**WHAT IS BEING ASKED:**
Once the line containing "This screenshot has height=362, width=644." is found in the records below, return it and each following line exactly, up to and including the line containing "Click the Jul 23, 2023 date cell", and nothing else.

**SUPPLIED RECORDS:**
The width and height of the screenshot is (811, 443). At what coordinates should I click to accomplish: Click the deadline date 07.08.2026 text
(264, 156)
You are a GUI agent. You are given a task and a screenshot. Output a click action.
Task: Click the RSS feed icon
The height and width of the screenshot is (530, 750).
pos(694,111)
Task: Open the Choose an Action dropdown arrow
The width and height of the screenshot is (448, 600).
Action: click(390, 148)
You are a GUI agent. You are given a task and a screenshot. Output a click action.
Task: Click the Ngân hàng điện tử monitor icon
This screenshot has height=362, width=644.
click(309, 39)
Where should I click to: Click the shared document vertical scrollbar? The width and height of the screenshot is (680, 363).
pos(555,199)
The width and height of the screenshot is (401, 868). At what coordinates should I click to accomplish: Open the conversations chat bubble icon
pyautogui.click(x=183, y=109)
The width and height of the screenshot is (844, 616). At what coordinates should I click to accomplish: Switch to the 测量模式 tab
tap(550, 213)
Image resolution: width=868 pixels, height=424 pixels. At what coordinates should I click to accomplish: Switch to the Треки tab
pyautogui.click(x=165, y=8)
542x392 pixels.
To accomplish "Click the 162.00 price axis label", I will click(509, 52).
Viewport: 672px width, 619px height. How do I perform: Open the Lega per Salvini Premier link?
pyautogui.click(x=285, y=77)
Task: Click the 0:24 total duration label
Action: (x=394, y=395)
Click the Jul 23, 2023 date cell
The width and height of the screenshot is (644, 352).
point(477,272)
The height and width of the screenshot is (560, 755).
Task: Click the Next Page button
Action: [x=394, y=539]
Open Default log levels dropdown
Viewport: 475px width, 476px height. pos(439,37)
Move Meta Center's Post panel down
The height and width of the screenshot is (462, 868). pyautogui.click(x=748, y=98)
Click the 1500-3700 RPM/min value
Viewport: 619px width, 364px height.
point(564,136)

**REPLY TO THE EXERCISE:**
This screenshot has height=362, width=644.
click(309, 39)
Where should I click to: Click the shared document vertical scrollbar? The width and height of the screenshot is (680, 363).
pos(555,199)
The width and height of the screenshot is (401, 868). At what coordinates should I click to accomplish: Open the conversations chat bubble icon
pyautogui.click(x=183, y=109)
The width and height of the screenshot is (844, 616). At what coordinates should I click to accomplish: Switch to the 测量模式 tab
tap(550, 213)
Image resolution: width=868 pixels, height=424 pixels. At what coordinates should I click to accomplish: Switch to the Треки tab
pyautogui.click(x=165, y=8)
542x392 pixels.
To accomplish "Click the 162.00 price axis label", I will click(509, 52).
Viewport: 672px width, 619px height. How do I perform: Open the Lega per Salvini Premier link?
pyautogui.click(x=285, y=77)
Task: Click the 0:24 total duration label
Action: (x=394, y=395)
Click the Jul 23, 2023 date cell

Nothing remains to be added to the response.